*Required work:* Count the lines below that contain the word "price", and reply with only that number.

Collection entries:
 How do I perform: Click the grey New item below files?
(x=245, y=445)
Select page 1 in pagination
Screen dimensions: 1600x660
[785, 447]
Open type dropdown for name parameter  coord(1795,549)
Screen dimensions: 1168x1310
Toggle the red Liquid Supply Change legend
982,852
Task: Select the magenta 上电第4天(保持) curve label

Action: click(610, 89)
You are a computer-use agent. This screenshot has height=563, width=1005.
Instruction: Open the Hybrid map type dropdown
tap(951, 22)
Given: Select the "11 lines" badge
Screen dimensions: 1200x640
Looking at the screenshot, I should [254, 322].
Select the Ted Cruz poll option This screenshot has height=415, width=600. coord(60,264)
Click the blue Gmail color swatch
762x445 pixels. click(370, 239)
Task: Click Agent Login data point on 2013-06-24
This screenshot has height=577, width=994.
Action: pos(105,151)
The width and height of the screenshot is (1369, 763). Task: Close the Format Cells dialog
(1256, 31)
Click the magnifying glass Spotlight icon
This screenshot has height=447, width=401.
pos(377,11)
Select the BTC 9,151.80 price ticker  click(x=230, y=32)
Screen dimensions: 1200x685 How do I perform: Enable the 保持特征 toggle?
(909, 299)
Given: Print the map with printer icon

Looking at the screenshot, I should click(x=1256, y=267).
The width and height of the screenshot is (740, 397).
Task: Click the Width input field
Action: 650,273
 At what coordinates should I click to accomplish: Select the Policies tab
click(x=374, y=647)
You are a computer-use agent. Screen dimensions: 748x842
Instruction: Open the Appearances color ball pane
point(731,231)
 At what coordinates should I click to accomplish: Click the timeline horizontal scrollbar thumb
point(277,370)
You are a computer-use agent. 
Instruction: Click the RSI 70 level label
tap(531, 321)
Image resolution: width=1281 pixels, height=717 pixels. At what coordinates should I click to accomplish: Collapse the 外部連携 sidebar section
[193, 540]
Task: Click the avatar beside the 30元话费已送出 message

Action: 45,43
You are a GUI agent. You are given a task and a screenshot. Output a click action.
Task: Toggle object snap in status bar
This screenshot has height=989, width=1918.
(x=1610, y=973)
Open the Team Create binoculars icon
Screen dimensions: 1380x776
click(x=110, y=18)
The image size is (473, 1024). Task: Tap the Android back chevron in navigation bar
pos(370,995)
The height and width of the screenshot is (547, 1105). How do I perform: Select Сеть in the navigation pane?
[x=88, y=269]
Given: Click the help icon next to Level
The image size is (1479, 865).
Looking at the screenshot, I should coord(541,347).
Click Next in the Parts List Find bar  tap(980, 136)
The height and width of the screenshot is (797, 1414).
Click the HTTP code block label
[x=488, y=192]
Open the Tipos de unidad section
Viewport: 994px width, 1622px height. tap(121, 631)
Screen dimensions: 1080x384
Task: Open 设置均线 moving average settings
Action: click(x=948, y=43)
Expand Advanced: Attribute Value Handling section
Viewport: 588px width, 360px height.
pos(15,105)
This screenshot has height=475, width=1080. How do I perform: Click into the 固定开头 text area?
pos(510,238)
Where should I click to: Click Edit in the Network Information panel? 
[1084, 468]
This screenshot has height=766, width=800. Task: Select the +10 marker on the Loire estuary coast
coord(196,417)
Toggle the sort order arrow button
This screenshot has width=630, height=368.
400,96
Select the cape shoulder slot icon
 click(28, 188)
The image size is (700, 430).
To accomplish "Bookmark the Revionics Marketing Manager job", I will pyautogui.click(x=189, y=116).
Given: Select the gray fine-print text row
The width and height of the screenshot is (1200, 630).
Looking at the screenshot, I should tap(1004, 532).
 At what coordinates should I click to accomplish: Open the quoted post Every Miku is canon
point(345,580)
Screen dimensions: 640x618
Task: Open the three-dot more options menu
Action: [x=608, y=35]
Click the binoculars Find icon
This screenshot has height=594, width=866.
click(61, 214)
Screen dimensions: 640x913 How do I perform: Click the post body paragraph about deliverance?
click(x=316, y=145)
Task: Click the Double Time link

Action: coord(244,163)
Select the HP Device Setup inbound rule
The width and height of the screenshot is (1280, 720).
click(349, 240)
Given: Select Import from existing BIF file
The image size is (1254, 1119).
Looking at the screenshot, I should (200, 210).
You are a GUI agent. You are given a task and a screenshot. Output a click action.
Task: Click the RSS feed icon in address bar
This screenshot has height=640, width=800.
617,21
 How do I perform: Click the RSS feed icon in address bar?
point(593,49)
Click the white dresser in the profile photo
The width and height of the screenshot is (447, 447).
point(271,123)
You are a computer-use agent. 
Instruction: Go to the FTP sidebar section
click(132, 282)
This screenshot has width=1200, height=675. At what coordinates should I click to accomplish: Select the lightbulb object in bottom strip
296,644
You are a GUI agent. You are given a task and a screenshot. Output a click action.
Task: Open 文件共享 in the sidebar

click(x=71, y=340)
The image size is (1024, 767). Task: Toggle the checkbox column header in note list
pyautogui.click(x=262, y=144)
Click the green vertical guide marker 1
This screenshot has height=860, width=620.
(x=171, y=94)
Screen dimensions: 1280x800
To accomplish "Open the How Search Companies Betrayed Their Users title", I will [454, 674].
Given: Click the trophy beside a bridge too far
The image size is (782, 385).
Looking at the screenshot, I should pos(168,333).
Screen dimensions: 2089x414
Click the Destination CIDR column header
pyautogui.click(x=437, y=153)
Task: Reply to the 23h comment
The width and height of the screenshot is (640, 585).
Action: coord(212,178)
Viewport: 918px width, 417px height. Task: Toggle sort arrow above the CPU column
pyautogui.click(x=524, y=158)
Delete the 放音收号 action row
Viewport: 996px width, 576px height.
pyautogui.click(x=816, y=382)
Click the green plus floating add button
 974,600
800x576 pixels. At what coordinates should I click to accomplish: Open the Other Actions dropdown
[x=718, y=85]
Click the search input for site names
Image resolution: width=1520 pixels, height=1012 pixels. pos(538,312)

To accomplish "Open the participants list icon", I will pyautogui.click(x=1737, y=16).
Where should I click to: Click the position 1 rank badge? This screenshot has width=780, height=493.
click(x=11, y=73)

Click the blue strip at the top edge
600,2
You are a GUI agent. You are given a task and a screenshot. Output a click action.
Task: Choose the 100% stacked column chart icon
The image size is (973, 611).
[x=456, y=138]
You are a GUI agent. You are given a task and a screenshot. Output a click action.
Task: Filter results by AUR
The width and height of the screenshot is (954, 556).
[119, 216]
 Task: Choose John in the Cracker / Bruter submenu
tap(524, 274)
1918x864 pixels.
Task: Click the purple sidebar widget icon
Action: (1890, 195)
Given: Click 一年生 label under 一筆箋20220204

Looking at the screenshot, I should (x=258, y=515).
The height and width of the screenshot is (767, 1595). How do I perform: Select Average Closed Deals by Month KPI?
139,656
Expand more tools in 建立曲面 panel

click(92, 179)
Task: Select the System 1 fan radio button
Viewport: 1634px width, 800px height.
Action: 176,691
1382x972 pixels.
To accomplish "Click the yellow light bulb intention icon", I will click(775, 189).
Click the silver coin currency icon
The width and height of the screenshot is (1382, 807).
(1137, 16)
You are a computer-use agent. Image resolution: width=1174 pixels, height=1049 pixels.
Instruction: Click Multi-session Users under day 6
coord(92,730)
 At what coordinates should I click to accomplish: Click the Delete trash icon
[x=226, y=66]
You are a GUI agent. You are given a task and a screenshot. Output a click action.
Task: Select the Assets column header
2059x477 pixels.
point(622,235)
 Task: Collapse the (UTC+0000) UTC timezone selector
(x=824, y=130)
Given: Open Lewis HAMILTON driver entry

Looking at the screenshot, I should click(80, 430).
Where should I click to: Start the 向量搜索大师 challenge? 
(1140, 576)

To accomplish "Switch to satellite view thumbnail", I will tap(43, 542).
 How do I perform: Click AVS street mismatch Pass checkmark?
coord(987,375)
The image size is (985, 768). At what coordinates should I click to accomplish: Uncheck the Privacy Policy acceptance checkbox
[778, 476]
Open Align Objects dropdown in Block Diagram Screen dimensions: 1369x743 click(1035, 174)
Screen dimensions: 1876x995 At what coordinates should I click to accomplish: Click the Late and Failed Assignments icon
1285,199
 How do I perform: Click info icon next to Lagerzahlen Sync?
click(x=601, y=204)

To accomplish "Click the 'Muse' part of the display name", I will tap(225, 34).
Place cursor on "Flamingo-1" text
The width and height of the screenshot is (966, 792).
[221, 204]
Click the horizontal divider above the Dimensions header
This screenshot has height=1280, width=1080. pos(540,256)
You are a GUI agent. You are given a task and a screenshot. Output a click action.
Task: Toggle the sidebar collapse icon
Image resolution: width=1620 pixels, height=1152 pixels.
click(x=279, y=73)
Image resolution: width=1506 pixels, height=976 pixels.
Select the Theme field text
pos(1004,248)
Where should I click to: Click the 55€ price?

*Response to the exercise:* 2